■ **What to do**: Copy out the rows from the line that contains "oven (211, 1407)" through the line that contains "Steve is located at coordinates (191, 1063).", changing "screenshot" to "capture" and leaving everything else as it is.

▼▼▼

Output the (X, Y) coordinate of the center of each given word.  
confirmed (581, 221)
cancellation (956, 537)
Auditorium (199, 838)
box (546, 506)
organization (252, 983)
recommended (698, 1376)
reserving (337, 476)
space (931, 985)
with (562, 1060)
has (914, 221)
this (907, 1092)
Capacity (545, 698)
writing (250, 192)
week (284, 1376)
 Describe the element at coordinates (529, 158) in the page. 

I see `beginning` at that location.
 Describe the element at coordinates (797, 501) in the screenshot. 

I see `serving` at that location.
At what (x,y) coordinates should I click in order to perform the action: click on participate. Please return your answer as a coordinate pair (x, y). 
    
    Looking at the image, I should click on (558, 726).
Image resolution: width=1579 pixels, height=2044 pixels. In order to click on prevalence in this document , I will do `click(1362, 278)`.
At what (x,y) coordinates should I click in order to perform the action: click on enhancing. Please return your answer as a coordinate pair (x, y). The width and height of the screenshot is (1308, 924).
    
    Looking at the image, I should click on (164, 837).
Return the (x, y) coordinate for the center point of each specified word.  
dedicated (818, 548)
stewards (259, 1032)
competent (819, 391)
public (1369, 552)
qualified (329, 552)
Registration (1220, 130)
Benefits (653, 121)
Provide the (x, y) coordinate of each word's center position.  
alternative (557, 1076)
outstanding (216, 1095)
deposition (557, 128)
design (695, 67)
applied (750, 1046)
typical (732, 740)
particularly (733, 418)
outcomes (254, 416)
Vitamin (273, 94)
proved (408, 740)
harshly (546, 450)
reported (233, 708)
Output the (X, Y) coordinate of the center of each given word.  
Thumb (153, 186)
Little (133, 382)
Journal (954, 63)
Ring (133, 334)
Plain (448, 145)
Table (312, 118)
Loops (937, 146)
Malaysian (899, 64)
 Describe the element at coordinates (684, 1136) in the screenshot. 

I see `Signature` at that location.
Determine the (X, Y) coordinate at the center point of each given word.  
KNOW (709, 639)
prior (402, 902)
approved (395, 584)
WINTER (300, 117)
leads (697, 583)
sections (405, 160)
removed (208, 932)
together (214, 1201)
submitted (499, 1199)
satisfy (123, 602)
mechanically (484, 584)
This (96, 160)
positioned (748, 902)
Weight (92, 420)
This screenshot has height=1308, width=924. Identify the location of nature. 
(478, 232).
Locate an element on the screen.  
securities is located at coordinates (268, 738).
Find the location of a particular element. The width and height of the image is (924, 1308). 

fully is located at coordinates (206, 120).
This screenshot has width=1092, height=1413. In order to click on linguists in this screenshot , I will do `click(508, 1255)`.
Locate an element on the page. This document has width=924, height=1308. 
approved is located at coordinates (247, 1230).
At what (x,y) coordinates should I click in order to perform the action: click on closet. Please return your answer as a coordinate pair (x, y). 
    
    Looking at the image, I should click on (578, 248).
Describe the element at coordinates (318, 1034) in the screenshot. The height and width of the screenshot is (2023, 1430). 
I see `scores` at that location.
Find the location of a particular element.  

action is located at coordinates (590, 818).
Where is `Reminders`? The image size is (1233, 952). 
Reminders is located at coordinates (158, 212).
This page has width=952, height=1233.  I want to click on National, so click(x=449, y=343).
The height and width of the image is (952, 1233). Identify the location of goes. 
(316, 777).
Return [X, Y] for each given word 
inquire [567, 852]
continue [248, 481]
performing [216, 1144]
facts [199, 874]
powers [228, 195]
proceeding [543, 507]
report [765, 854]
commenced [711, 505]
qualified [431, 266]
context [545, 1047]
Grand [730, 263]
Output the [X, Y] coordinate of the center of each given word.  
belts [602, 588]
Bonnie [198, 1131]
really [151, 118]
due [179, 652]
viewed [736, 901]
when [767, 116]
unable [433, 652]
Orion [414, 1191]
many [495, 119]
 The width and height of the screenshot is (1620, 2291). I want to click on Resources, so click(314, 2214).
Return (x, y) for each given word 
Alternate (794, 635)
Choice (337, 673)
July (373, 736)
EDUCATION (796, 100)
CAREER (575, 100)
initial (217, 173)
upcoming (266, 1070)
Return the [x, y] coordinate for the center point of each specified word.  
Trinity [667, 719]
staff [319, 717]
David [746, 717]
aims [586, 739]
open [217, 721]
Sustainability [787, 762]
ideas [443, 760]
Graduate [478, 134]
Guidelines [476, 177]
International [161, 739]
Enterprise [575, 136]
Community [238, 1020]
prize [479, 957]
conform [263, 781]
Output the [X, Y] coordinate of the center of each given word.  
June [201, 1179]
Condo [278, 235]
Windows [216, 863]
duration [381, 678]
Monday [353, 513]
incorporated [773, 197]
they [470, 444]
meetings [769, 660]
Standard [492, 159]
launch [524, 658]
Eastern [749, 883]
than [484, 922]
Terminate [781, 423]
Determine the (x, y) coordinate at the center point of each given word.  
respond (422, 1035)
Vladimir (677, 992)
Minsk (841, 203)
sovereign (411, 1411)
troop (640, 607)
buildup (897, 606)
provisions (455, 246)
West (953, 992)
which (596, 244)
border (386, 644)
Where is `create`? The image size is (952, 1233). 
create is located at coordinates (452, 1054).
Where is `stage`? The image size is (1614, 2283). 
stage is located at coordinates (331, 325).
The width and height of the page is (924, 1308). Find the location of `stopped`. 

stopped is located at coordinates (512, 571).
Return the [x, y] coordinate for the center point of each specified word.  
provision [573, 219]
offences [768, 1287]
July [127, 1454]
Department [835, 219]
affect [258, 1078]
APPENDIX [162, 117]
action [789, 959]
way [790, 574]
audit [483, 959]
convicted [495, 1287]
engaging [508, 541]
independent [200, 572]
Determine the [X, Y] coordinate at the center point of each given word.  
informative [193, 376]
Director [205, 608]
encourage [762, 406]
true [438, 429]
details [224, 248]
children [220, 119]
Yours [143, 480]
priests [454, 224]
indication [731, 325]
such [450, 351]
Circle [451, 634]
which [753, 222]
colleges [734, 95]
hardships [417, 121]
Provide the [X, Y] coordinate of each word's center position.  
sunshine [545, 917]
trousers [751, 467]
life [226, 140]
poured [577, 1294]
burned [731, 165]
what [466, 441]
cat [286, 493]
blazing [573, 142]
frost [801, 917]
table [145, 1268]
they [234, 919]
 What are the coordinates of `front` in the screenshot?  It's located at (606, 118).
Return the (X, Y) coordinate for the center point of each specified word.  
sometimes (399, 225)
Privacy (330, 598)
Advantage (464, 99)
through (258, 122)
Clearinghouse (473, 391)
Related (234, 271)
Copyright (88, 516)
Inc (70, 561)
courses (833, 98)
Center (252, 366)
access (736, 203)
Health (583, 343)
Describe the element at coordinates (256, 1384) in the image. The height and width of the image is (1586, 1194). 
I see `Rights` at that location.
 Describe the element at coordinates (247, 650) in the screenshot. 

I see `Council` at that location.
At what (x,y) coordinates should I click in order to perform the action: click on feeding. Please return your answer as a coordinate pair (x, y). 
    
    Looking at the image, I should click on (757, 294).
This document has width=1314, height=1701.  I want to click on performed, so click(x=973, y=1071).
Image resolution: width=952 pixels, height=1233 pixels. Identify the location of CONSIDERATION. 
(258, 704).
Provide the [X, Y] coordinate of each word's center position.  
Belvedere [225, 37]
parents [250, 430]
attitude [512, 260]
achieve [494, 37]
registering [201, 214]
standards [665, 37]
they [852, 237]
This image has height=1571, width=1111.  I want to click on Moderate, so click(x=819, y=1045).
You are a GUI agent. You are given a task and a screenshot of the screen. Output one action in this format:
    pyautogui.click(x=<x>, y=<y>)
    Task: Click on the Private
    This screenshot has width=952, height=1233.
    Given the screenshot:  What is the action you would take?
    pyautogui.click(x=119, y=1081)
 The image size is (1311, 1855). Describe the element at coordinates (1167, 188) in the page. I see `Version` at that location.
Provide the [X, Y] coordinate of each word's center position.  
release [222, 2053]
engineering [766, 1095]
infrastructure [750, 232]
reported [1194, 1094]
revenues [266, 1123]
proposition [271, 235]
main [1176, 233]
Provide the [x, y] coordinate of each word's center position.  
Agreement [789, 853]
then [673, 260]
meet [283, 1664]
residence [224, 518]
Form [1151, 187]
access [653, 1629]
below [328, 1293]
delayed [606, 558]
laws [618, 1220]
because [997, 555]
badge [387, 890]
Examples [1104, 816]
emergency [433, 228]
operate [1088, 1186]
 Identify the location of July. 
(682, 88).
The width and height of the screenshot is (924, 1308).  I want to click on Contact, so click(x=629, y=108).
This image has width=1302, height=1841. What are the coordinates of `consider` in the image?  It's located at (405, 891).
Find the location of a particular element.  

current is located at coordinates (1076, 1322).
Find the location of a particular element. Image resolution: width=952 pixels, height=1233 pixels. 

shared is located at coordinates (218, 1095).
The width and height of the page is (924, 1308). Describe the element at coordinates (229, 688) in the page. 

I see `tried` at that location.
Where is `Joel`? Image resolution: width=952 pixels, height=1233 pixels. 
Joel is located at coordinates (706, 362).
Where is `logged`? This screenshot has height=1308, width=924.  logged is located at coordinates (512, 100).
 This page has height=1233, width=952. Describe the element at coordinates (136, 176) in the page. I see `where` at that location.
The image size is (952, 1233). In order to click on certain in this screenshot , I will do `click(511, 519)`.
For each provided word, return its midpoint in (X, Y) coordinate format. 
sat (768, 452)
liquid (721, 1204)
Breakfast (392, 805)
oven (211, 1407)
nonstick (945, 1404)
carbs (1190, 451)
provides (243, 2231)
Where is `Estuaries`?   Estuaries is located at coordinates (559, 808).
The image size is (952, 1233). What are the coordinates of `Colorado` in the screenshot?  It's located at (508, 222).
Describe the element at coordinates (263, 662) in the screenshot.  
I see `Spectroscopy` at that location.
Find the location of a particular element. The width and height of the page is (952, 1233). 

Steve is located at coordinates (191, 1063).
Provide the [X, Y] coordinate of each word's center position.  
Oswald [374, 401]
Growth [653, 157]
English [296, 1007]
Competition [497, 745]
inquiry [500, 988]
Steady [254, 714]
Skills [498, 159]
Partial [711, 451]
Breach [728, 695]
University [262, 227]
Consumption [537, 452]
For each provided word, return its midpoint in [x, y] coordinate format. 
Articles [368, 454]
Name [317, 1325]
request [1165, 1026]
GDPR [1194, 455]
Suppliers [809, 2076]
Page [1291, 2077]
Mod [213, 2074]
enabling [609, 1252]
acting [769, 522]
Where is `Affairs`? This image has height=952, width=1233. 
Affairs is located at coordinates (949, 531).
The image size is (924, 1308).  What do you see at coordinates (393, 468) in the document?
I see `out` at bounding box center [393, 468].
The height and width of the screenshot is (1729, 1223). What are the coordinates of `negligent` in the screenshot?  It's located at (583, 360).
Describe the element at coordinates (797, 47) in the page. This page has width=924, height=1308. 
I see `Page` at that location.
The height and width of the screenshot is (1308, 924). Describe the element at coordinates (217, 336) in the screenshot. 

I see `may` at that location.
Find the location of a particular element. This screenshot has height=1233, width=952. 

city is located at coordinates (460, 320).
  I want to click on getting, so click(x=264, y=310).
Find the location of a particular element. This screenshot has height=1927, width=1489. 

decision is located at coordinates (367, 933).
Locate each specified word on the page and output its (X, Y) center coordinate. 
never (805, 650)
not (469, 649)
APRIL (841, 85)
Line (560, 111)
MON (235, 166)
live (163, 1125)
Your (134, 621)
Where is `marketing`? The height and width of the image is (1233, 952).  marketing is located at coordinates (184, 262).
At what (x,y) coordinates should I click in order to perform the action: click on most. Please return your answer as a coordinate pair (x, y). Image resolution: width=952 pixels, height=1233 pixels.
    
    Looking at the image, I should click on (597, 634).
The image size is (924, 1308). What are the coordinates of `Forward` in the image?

▲▲▲

■ **Answer in full**:
oven (211, 1407)
nonstick (945, 1404)
carbs (1190, 451)
provides (243, 2231)
Where is `Estuaries`?   Estuaries is located at coordinates (559, 808).
The image size is (952, 1233). What are the coordinates of `Colorado` in the capture?  It's located at (508, 222).
Describe the element at coordinates (263, 662) in the capture.  
I see `Spectroscopy` at that location.
Find the location of a particular element. The width and height of the page is (952, 1233). 

Steve is located at coordinates (191, 1063).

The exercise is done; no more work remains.